◆ **What is needed**
Give back every record precisely.

◆ **Records contained in a dataset**
_ _ _ _ _
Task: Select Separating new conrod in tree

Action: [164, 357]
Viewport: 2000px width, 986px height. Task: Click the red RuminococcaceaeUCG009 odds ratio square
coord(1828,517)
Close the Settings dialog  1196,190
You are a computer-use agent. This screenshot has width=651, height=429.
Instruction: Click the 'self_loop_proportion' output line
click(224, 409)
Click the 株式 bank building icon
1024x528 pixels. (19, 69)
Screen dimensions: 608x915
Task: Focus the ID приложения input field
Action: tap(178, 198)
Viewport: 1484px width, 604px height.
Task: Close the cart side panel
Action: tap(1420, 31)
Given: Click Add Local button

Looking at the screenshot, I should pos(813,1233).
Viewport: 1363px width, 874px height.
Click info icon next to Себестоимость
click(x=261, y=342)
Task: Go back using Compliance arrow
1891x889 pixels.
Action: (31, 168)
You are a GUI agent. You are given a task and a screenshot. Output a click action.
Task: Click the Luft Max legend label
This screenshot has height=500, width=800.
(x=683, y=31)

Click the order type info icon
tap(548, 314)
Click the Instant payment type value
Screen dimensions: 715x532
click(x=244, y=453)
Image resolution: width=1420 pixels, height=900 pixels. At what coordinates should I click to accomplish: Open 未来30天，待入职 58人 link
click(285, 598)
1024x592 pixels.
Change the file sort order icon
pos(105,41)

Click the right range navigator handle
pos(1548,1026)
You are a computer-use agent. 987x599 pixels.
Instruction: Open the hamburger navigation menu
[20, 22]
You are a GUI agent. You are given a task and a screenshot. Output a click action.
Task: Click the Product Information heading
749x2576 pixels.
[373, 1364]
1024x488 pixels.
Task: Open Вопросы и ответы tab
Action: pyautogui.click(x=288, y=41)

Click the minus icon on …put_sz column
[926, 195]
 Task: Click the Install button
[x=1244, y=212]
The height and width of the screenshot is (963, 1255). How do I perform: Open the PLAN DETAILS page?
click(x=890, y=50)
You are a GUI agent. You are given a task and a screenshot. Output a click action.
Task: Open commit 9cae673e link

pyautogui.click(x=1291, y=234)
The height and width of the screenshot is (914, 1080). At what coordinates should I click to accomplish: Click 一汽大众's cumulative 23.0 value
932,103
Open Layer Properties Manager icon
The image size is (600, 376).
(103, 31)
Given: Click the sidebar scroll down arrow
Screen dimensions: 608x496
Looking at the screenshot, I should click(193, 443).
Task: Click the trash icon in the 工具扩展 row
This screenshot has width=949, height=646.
_ _ _ _ _
◆ **Answer space**
Task: Select Separating new conrod in tree

Action: [164, 357]
Viewport: 2000px width, 986px height. Task: Click the red RuminococcaceaeUCG009 odds ratio square
coord(1828,517)
Close the Settings dialog  1196,190
You are a computer-use agent. This screenshot has width=651, height=429.
Instruction: Click the 'self_loop_proportion' output line
click(224, 409)
Click the 株式 bank building icon
1024x528 pixels. (19, 69)
Screen dimensions: 608x915
Task: Focus the ID приложения input field
Action: tap(178, 198)
Viewport: 1484px width, 604px height.
Task: Close the cart side panel
Action: tap(1420, 31)
Given: Click Add Local button

Looking at the screenshot, I should pos(813,1233).
Viewport: 1363px width, 874px height.
Click info icon next to Себестоимость
click(x=261, y=342)
Task: Go back using Compliance arrow
1891x889 pixels.
Action: (31, 168)
You are a GUI agent. You are given a task and a screenshot. Output a click action.
Task: Click the Luft Max legend label
This screenshot has height=500, width=800.
(x=683, y=31)

Click the order type info icon
tap(548, 314)
Click the Instant payment type value
Screen dimensions: 715x532
click(x=244, y=453)
Image resolution: width=1420 pixels, height=900 pixels. At what coordinates should I click to accomplish: Open 未来30天，待入职 58人 link
click(285, 598)
1024x592 pixels.
Change the file sort order icon
pos(105,41)

Click the right range navigator handle
pos(1548,1026)
You are a computer-use agent. 987x599 pixels.
Instruction: Open the hamburger navigation menu
[20, 22]
You are a GUI agent. You are given a task and a screenshot. Output a click action.
Task: Click the Product Information heading
749x2576 pixels.
[373, 1364]
1024x488 pixels.
Task: Open Вопросы и ответы tab
Action: pyautogui.click(x=288, y=41)

Click the minus icon on …put_sz column
[926, 195]
 Task: Click the Install button
[x=1244, y=212]
The height and width of the screenshot is (963, 1255). How do I perform: Open the PLAN DETAILS page?
click(x=890, y=50)
You are a GUI agent. You are given a task and a screenshot. Output a click action.
Task: Open commit 9cae673e link

pyautogui.click(x=1291, y=234)
The height and width of the screenshot is (914, 1080). At what coordinates should I click to accomplish: Click 一汽大众's cumulative 23.0 value
932,103
Open Layer Properties Manager icon
The image size is (600, 376).
(103, 31)
Given: Click the sidebar scroll down arrow
Screen dimensions: 608x496
Looking at the screenshot, I should click(193, 443).
Task: Click the trash icon in the 工具扩展 row
This screenshot has width=949, height=646.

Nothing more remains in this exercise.